There’s been a lot of discussion in the UK about whether “the High Street,” (the main street where the most important shops and businesses are located) can survive in its current form or whether it’s doomed to disappear under a wave of online sales, high business rates, expensive parking and the rise of out-of-town retail parks. These are all factors of course, but the biggest challenge facing retailers of all sizes is simply that consumer buying habits are changing rapidly and retailers are struggling to keep up. So can retailers discover new ways of using technology to adapt and survive?
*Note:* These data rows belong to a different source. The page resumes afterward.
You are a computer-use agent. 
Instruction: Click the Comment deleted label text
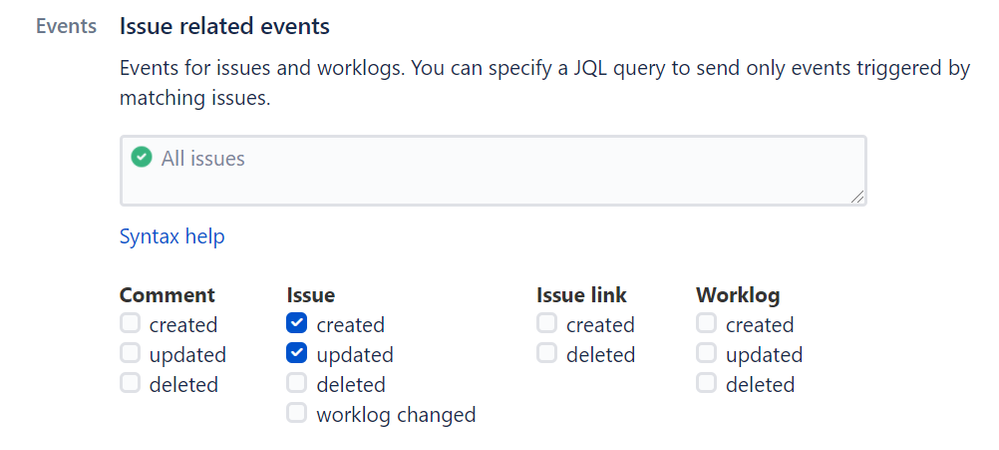pos(183,385)
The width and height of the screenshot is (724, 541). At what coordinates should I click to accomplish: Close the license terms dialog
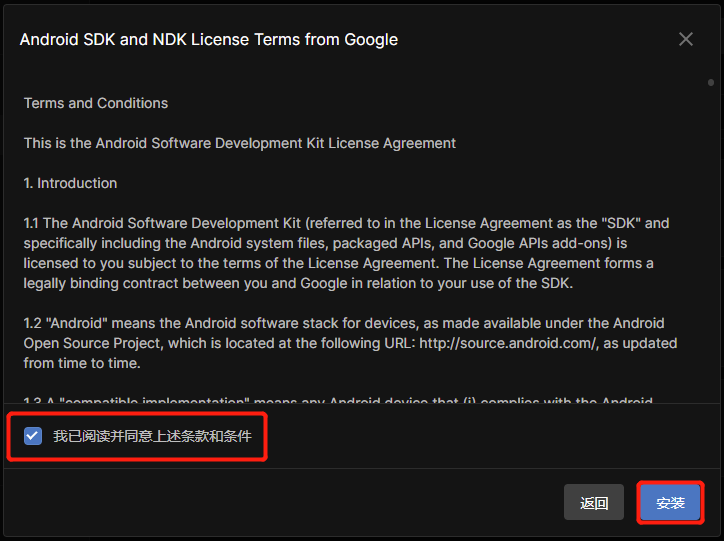[686, 39]
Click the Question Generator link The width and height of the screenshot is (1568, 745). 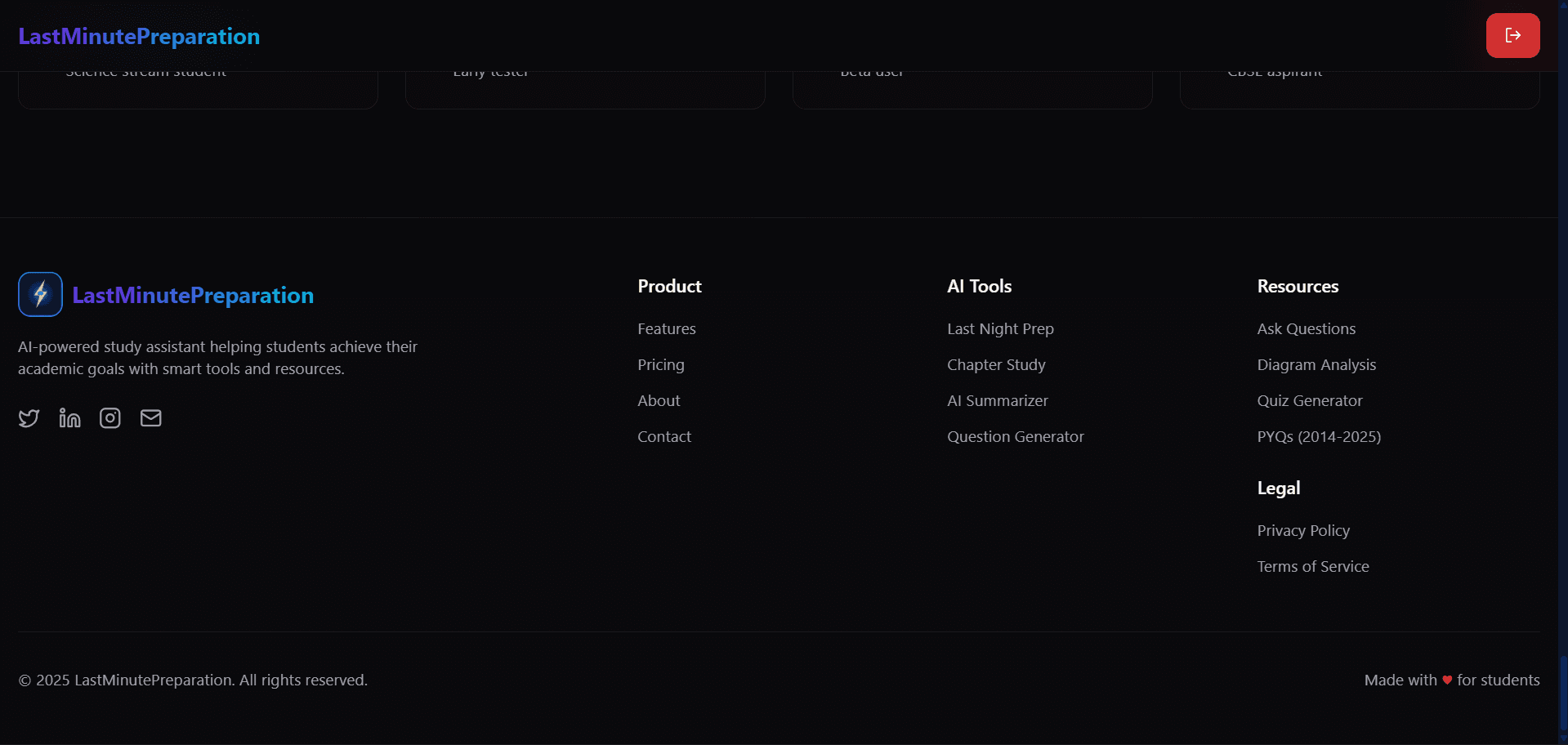pos(1015,436)
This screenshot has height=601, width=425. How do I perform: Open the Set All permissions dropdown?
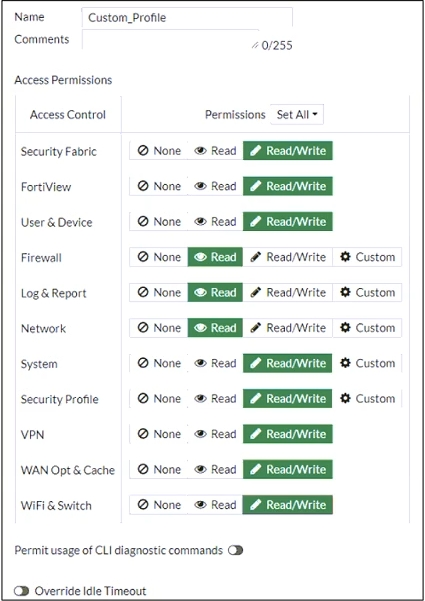[297, 115]
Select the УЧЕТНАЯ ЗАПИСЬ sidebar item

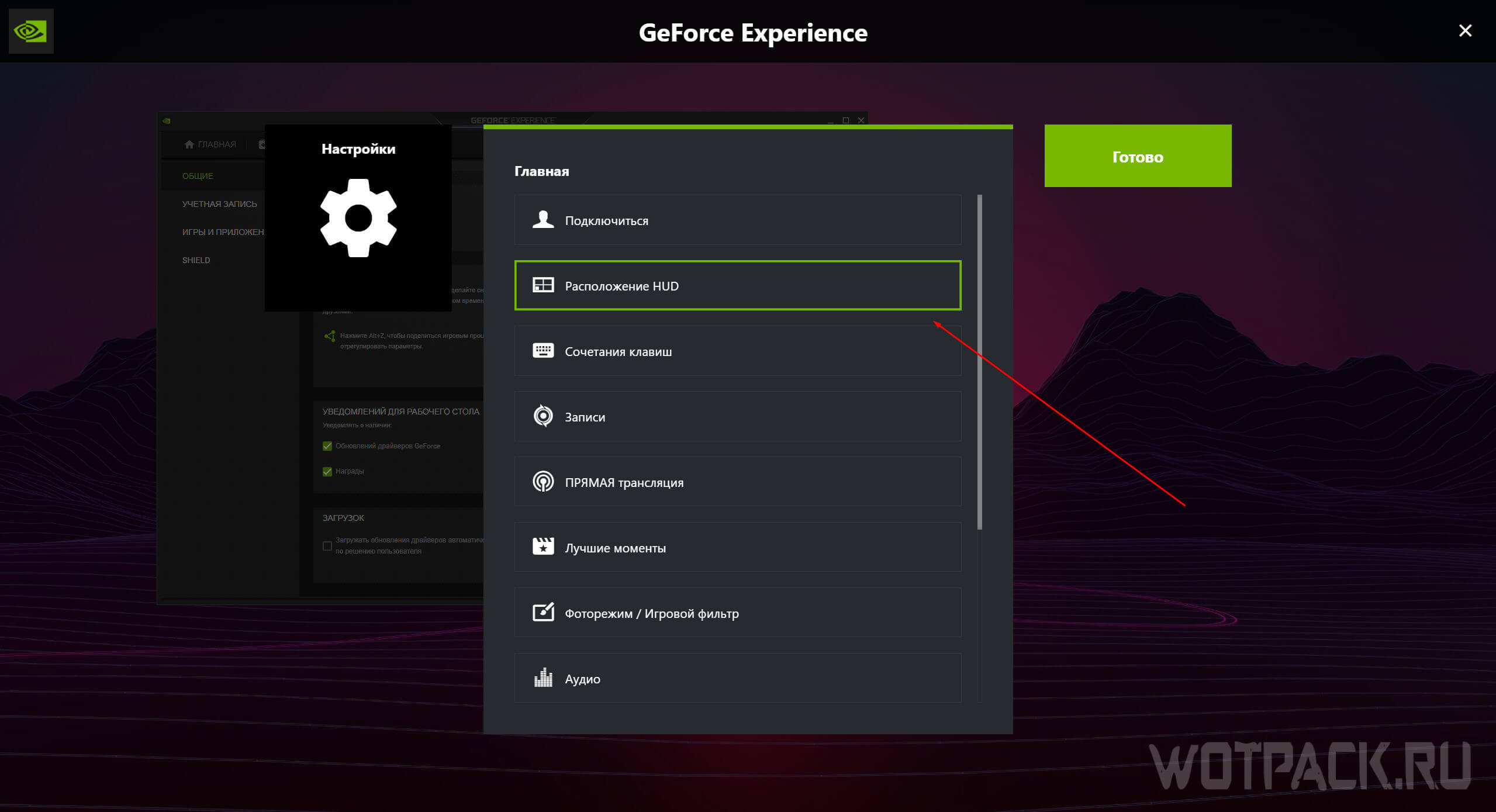click(219, 204)
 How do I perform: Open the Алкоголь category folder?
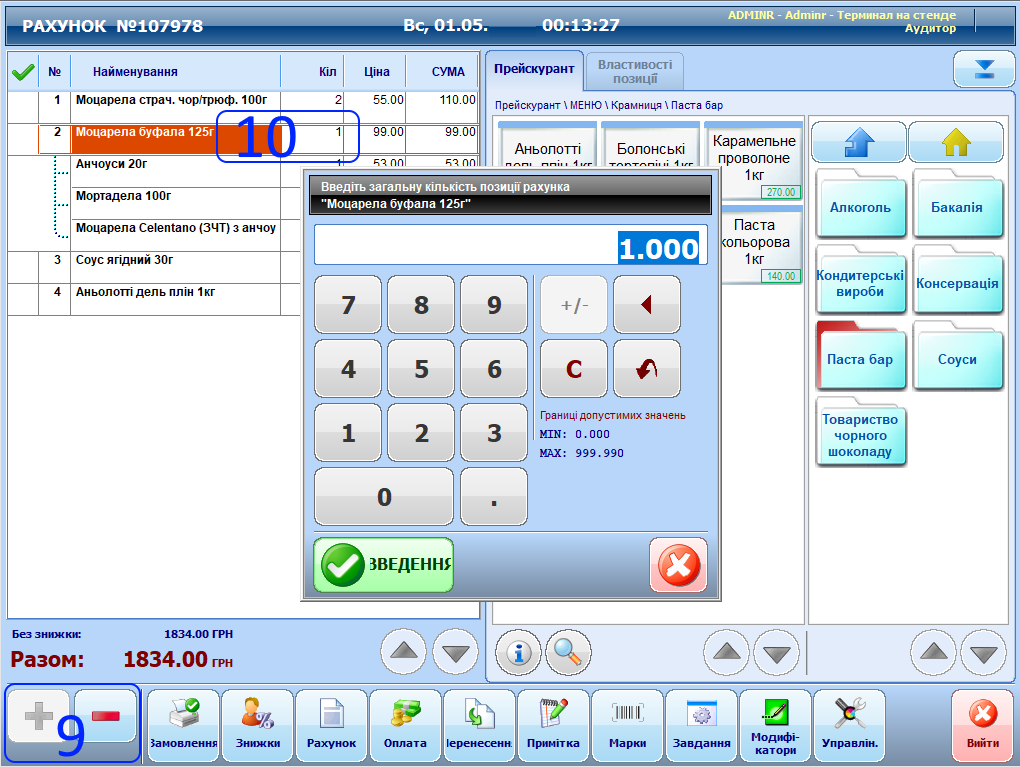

In the last decade, High Street retailers, similar to retailers worldwide, have come under pressure from the phenomenon known as ‘showrooming’, which is when customers buy goods online from Store A via their smartphones, while actually physically standing in (bricks-and-mortar) Store B. How this works is that customers go into a shop to look at and handle a product that they are interested in, but then browse online to find a cheaper version somewhere else – which is the one that they will actually end up buying. This sort of behaviour is not going away anytime soon and retailers need to embrace it and see it as an opportunity, rather than a threat, by making the customer experience a whole lot more personal.
A big part of attracting business is by using retail analytics so that everything about a customer, or potential customer, is measured, optimised and custom-made for them in real time to give each customer an individual experience via their smartphones.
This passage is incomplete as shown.